Re: Tour Cancellations

We hosted the first house concert a week ago since the start of the pandemic (we’re fortunate, we have a nice studio space that is acoustically designed with full PA and lights that seats up to 67 guests). Anyway, we had skittishness, attendance was less than 2/3 for an artist that consistently sells out here when she comes to the US on her annual tour. We had everyone mask-up while indoors and everyone was happy to comply to again enjoy our intimate live music experience. We only had one person (the brother of a friend) who came and complained that he didn’t like masks — said “I’m a smoker and I find it hard to breathe with a mask”. By the way, he’s a really jolly-sized guy that looks like the poster-child for the kind of person that Covid just likes to swoop in and enjoy a stay, let’s just nickname him “Mr Pre-Existing Conditions”…

Don Adkins

Redondo Beach, CA


Subject: Re: White Lotus

Hi Bob.

In your comments above, you use the expression ” a chink in their armor”  I know you are using that expression in accordance with it’s orginal meaning, “Middle English, a delightfully onomatopoeic word for a narrow opening or fissure. ”

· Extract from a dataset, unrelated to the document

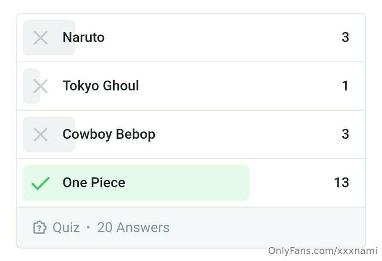Click the Tokyo Ghoul small result bar
The width and height of the screenshot is (382, 261).
click(32, 86)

That was my intention as well, when I used the expression to describe events in Afghanistan. I said that Russian and Chinese interests were rushing in to fill a political void, sensing a chink in America’s armor. And BOOM!   30 more days in the hole for me. Facebook once again decided I was too politically incorrect to be allowed on their innocent platform.  (The previous time I was incarcerated was for the sin of quoting Shakespeare during the impeachment trials – “first, kill all the lawyers”)

Apparently this expression has been deemed to be racist. And Facebook, bless its pointy little head, has deemed itself too pure a place for such a term.

I blame this 2012 article, amongst others.

Apparently I’m just too much of a rebel to be allowed on the platform. Forget killing all the lawyers .. just kill me!


Roxanne Tellier


From: John Brodey

Subject: Re: Re-Connie Hamzy

I got to see it from two angles.  First at BCN in Boston when we would always go backstage at a show.  Despite being the guys/gals who played their records, the stars had no qualms about going after a very attractive date/girlfriend of yours.  Dennis Wilson was to be watched carefully if you wanted to see your date again that night.  

My favorite story involved one particular girl I was dating, who actually was a great great grandaughter of Susan B. Anthony.  She was very model-y, gorgeous with smokey eyes.  She would have fit right in Andy Warhol’s entourage.  

It was after a Stones gig at the Boston Garden and I’m talking to Ronnie Wood after the show as my girl Havens (Anthony) slides up next to me.  Ronnie gets a load of this and immediately asks me where can we go next.  Boston was an early town with not many late night choices so we end up going to my dumpy third floor walk up in Cambridge, just the three of us.  

I had an inkling about his game plan as I pulled out the tequila.  Shot for shot, a not so subtle competition was going to be all about the last man standing.  Who was going to get the girl?  We immediately got into some serious music conversation around my kitchen table as she was sitting quietly beside us.  We were so focused on our battle, we didn’t notice that she had been going shot for shot as well.  Just as we get into some obscure R’nB discussion, we hear a solid thunk just as her head hits the table.  Out like a light.  Ron looks at me and we both laugh as he says: Let’s call it a draw.  And with that he makes his exit into the night.  You couldn’t help but like Ronnie, the best.

As for the Def mention.  When I was the head of album promotion at Mercury, I popped into a couple of their Hysteria tour dates.  The stage set up was in the round and yes they were under the stage in a very nice open comfortable lounge type set up.  It was before they went on.  Even with my previous experiences I wasn’t quite prepared to see them all engaged in some degree of servicing all next to each other.  I could only admire the power of rockstarism.